The specific processing procedure is as follows. First, the CPU 61 performs FFT (Fast Fourier Transform) processing on the impulse response data to be processed (impulse response data acquired in step S100) to obtain the amplitude characteristic F (ω). Next, the amplitude value P _n of each frequency component arranged in the order of frequency in the amplitude characteristic F (ω) (n = 1, 2,..., N: n is an index indicating the arrangement order counted from the low frequency side.) the squared energy _{E n (n = 1,2 ... n} ) of, while the energy _{E n} 1 sample shifting W1 min predetermined bandwidth (e.g., 50 samples) are substituted into the following equation by (1) The moving average energy E _n ′ (n = 1, 2,... N) is obtained. Then, the square root of the moving average energy E _n ′ (n = 1, 2,... N) is set as a moving average amplitude value P _n ′ (n = 1, 2,... N), and the moving average amplitude value P _n ′ is set on the low frequency side. Those that are arranged in order are defined as a moving average amplitude characteristic F ′ (ω).
E _n ′ = (E _n−25 + E _n−24 ... + E _n + E _{n + 1} ... + E _{n + 23} + E _{n + 2 4} ) / 50 (1)

  FIG. 5 is a diagram showing the amplitude characteristic F (ω) and the moving average amplitude characteristic F ′ (ω) in the impulse response data in the example of FIG. As shown in this example, when the impulse response data simulates the impulse response of the target acoustic space having a long reverberation time, the waveform of the amplitude characteristic F (ω) of the impulse response data has a fine peak. Become. On the other hand, the waveform of the moving average amplitude characteristic F ′ (ω) has an undulation like an envelope of the waveform of the amplitude characteristic F (ω).

Next, the CPU 61 adds an amplitude offset value (for example, 6 dB) to each of the moving average amplitude values P _n ′ (n = 1, 2,... N) in the moving average amplitude characteristics F ′ (ω) to obtain the offset value. Is an amplitude characteristic F ″ (ω) obtained by arranging the amplitude values P _n ″ (n = 1, 2,... N) in order from the low frequency side. After that, the CPU 61 performs the first to Nth amplitude values P _n ″ and the original amplitude characteristics F () in the amplitude values P _n ″ (n = 1, 2,... N) of the amplitude characteristics F ″ (ω). compared from the first in the amplitude value _P n of ω) (n = 1,2 ... n ) and n-th amplitude values _{P n} one set, the smaller of the amplitude value _{P n} and the amplitude value _{P n} " Is set to the target amplitude characteristic H (ω).

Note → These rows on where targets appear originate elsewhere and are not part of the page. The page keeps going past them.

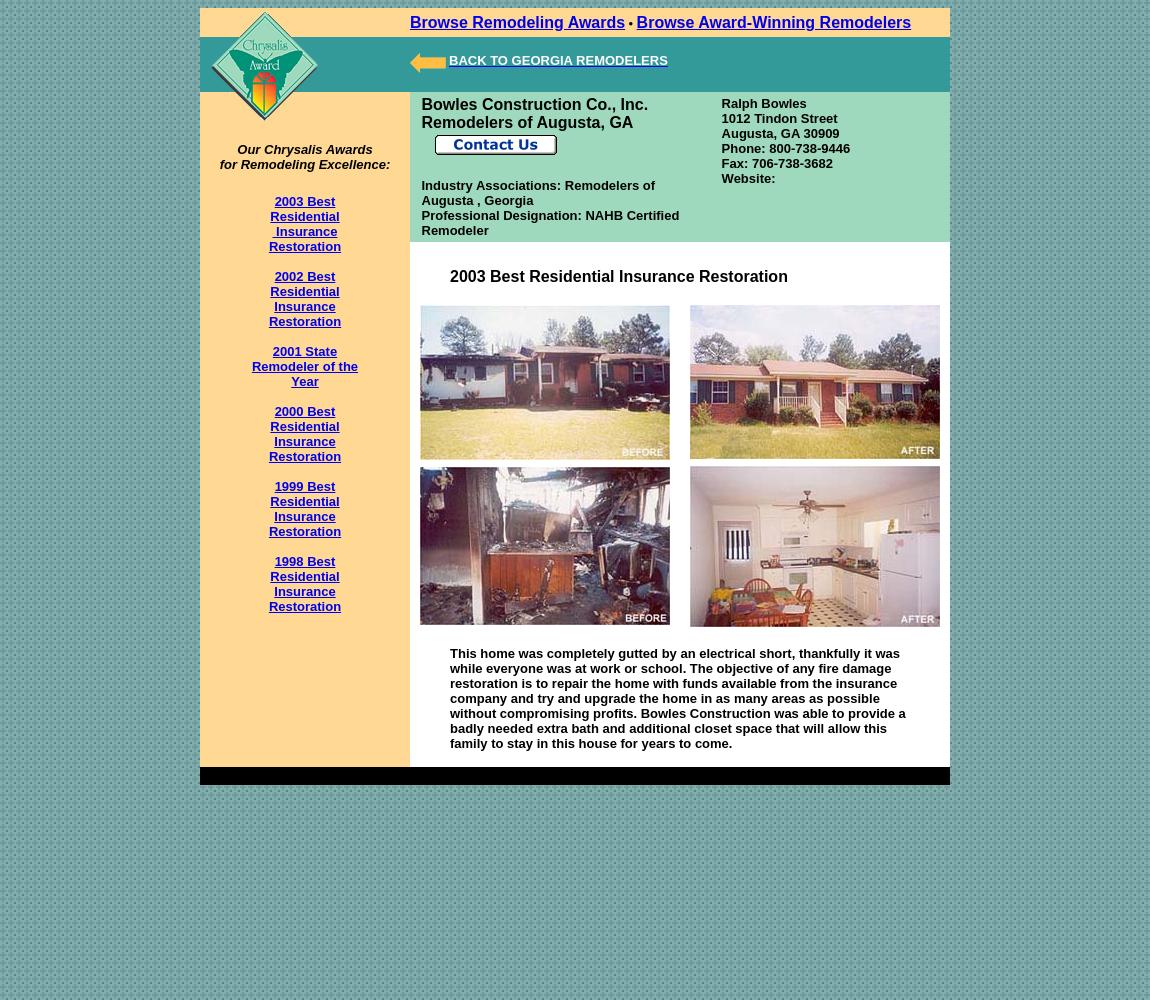 The image size is (1150, 1000). What do you see at coordinates (449, 696) in the screenshot?
I see `'This home was completely 
		gutted by an electrical short, thankfully it was while everyone was at 
		work or school. The objective of any fire damage restoration is to 
		repair the home with funds available from the insurance company and try 
		and upgrade the home in as many areas as possible without compromising 
		profits. Bowles Construction was able to provide a badly needed extra 
		bath and additional closet space that will allow this family to stay in 
		this house for years to come.'` at bounding box center [449, 696]. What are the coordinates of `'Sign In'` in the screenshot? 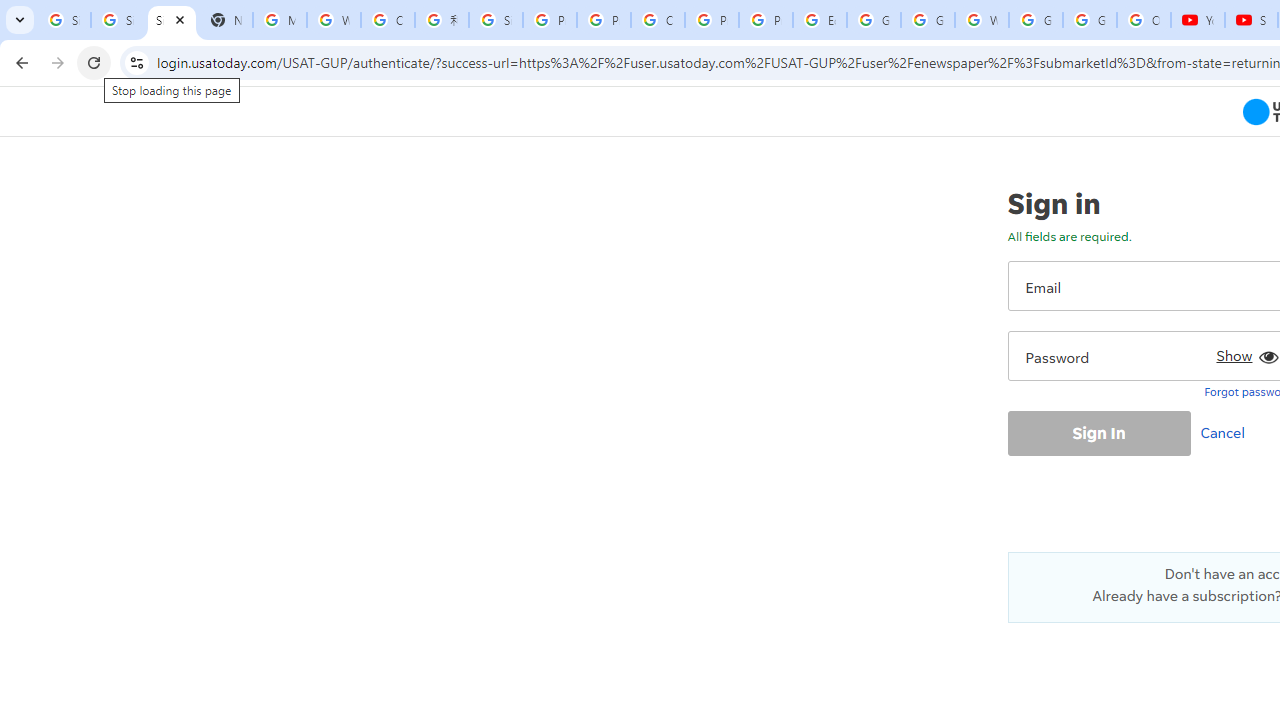 It's located at (1097, 431).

  The CPU 61 sets the difference between the amplitude characteristic H (ω) and the amplitude characteristic F (ω) as the amplitude characteristic (H (ω) −F (ω)), and uses this amplitude characteristic (H (ω) −F (ω)). Convert to impulse response data. Here, the conversion from the amplitude characteristic (H (ω) −F (ω)) to the impulse response data is performed using the minimum phase obtained by performing the Hilbert transform on the amplitude characteristic ((H (ω) −F (ω)). More specifically, the CPU 61 performs an inverse FFT on the amplitude characteristic (H (ω) −F (ω)), and then t ≦ the time domain signal obtained by the inverse FFT. The signal value in the 0 region is set to 0, and the FFT is applied to the signal in which the signal value in the region of t ≦ 0 is set to 0. Of the frequency characteristics R (ω) + jX (ω) obtained as a result of the FFT processing, The imaginary part X (jω) is the minimum phase, and the CPU 61 synthesizes the frequency characteristic (complex number expression) using the original amplitude characteristic (H (ω) −F (ω)) and the minimum phase. The resultant frequency characteristic (complex number expression) is converted to a signal obtained by performing inverse FFT. The impulse response data is the result.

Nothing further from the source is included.